2010 Oklahoma Baseball Media Guide

Page 28

IN THE COMMUNITY THE PROGRAM

SUPPORTING THE COMMUNITY THAT SUPPORTS OU OU lives by a clear and strong motto in dealing with its student-athletes...Inspiring Champions for Today, Preparing Leaders for Tomorrow. To fulfill that promise, the athletics department and student-athletes take an active role in a number of community service projects. Sooner student-athletes are exposed to life outside of sports and school work with opportunities to serve and help others. In conjunction with OU’s CHAMPS/Life Skills Program, all 21 intercollegiate athletics teams participate in community service efforts each month. Each team is awarded points based on community service, involvement with campus activities, and performance in the classroom throughout the academic year and the baseball team recorded the highest mark on campus in 2008. Oklahoma’s student-athletes recognize that wearing the Crimson and Cream means representing a popular sports program and themselves as individuals. They are encouraged to respond to a public that adores them, while learning important lessons about making a positive impact in the lives of others and in the community in which they live. Below is a list of some of the community service efforts that the OU baseball team participates in each year:

SPECIAL SPECTATORS The Special Spectators is a national organization that invites seriously ill children to attend a sporting event and meet the players and coaches. More than 30 children from several Oklahoma City hospitals have been hosted by football, basketball, baseball and gymnastics over the past year. The Sooner baseball team has participated in the event for the past four years.
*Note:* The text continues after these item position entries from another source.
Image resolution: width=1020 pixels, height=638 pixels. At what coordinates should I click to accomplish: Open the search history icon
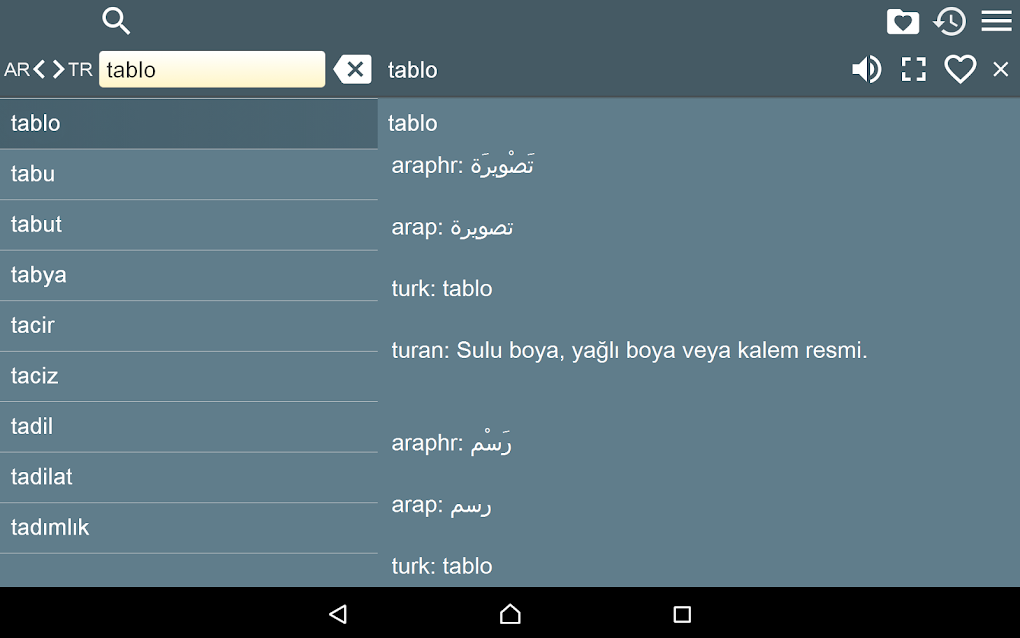coord(949,21)
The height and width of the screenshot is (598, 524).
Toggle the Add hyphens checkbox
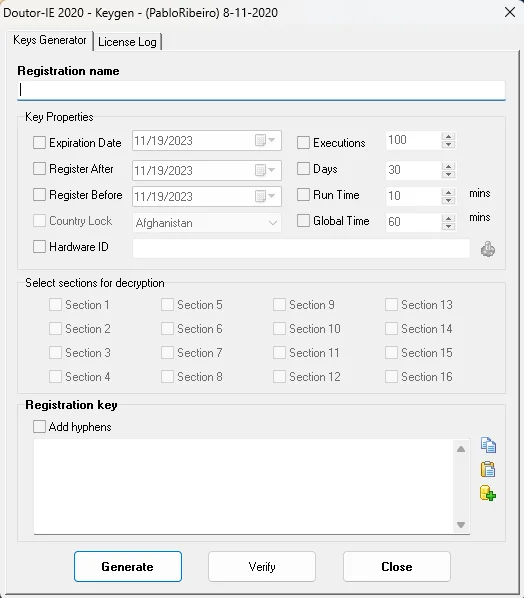[x=39, y=426]
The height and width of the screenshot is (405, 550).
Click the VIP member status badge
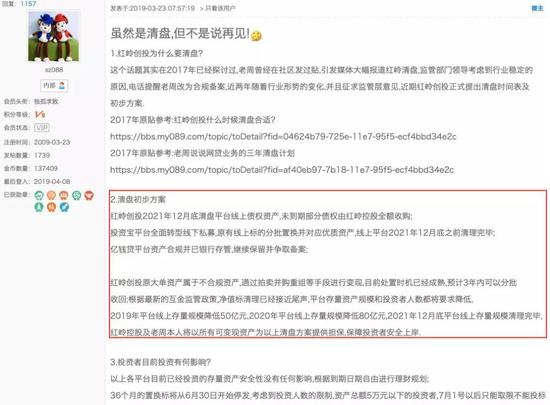42,128
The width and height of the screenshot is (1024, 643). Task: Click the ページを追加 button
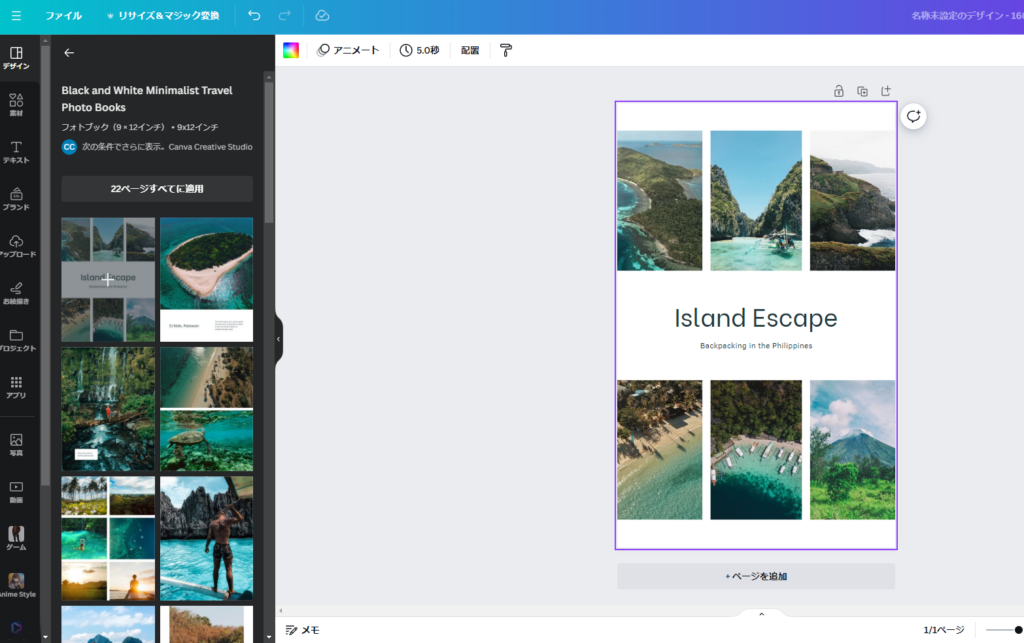click(755, 576)
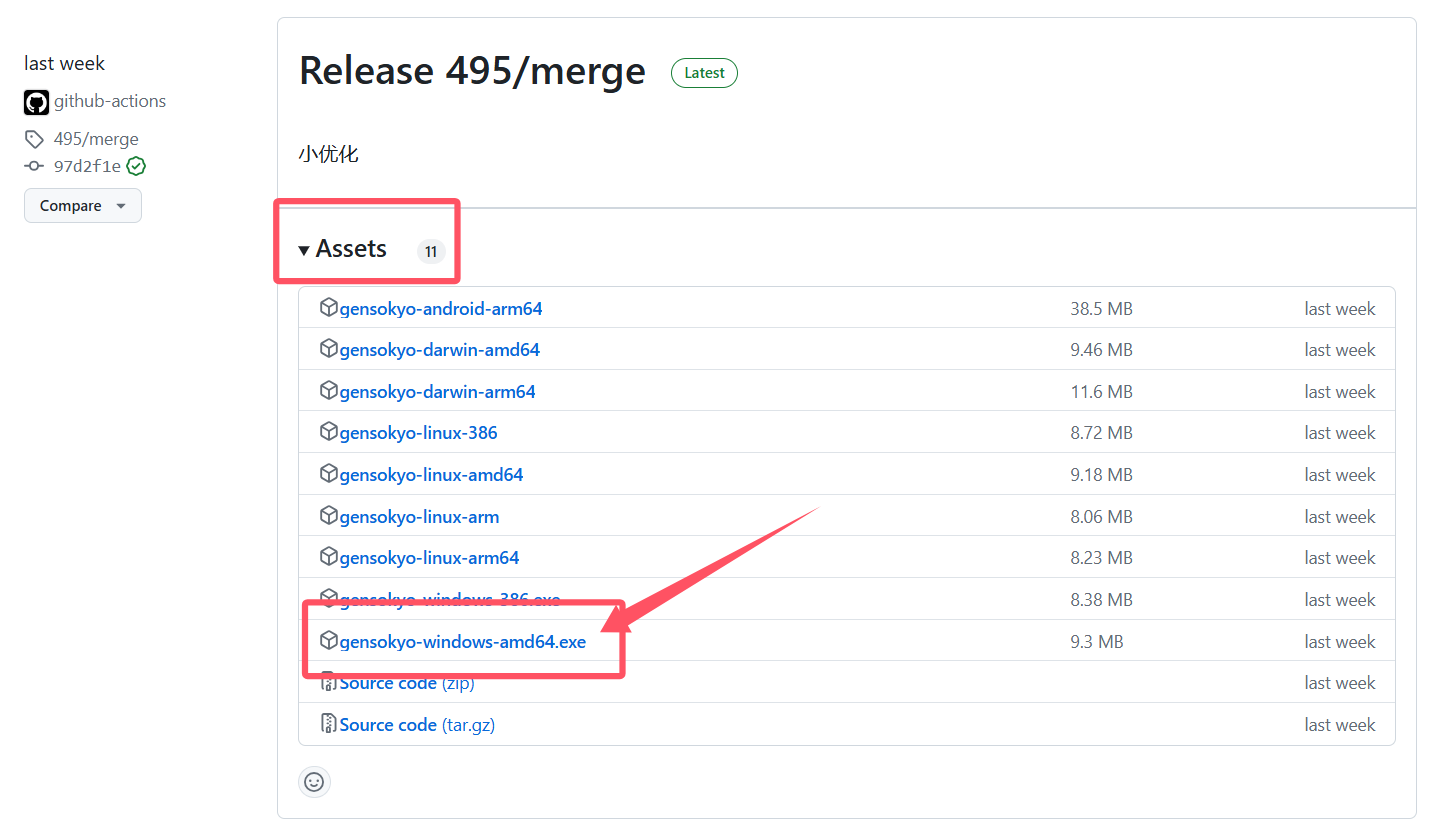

On top of meeting the players and coaches and participating in batting practice, the children throw out the ceremonial first pitch for that day’s game.

WILLOW SPRINGS BOYS RANCH Since 2005, Oklahoma baseball has partnered with the Willow Springs Boys Ranch in Chandler, Okla., to interact with the children and participate in a day of various landscaping duties and team building exercises. The Willow Springs Boys Ranch is a long-term residential childcare facility that accepts applications from boys between the ages 7 to 12 years old. Boys are able to live on the ranch until they graduate from high school, obtain their G.E.D. or participate in an independent living program after graduation. It is the program’s goal to provide an environment where boys can become successful and develop into productive adults.

SOONERS VISIT KENNEDY ELEMENTARY Elliott Blair was one of several Sooners who participated in a weekly program in the fall which features baseball players interacting with children at local elementary schools in various classroom activities.

MIRACLE LEAGUE For each of the last four seasons, the OU baseball team has traveled to Mitch Park in Edmond, Okla., to play in a “Miracle League Game.” The Miracle League, founded in 1997, is an organization that gives special-needs children an opportunity to play baseball. Miracle Leagues across the country play in specialized complexes that include custom-designed fields with cushioned rubberized turf fields that prevent injuries, wheelchair accessible dugouts and a completely flat surface that eliminates any barriers or obstacles for wheelchair bound or visually impaired athletes.

HOLIDAY FOOD DRIVE Founded in 2000 by OU assistant football coach Josh Heupel, various athletics programs, including baseball, participate in the annual Holiday Food Drive. The event has grown to help hundreds of families in Norman over the past nine years. In 2008, the Holiday Food Drive targeted 750 families in eight different communities across Oklahoma.

HABITAT FOR HUMANITY Along with other teams at OU, the Sooner baseball team helped out the local Habitat for Humanity Organization in 2007. The program was founded in 1976 and is designed to eliminate poverty housing and homelessness around the world, and to make decent shelter a matter of conscience and action.

28 SoonerSports.com

WILLOW SPRINGS BOYS RANCH - FALL 2009 “It’s been a huge blessing having the baseball team out here today. They’re a lot of similarities in what we do at Willow Springs Boys Ranch and what University of Oklahoma baseball is about,” said J. Todd Vinson, the founder and executive director, last fall.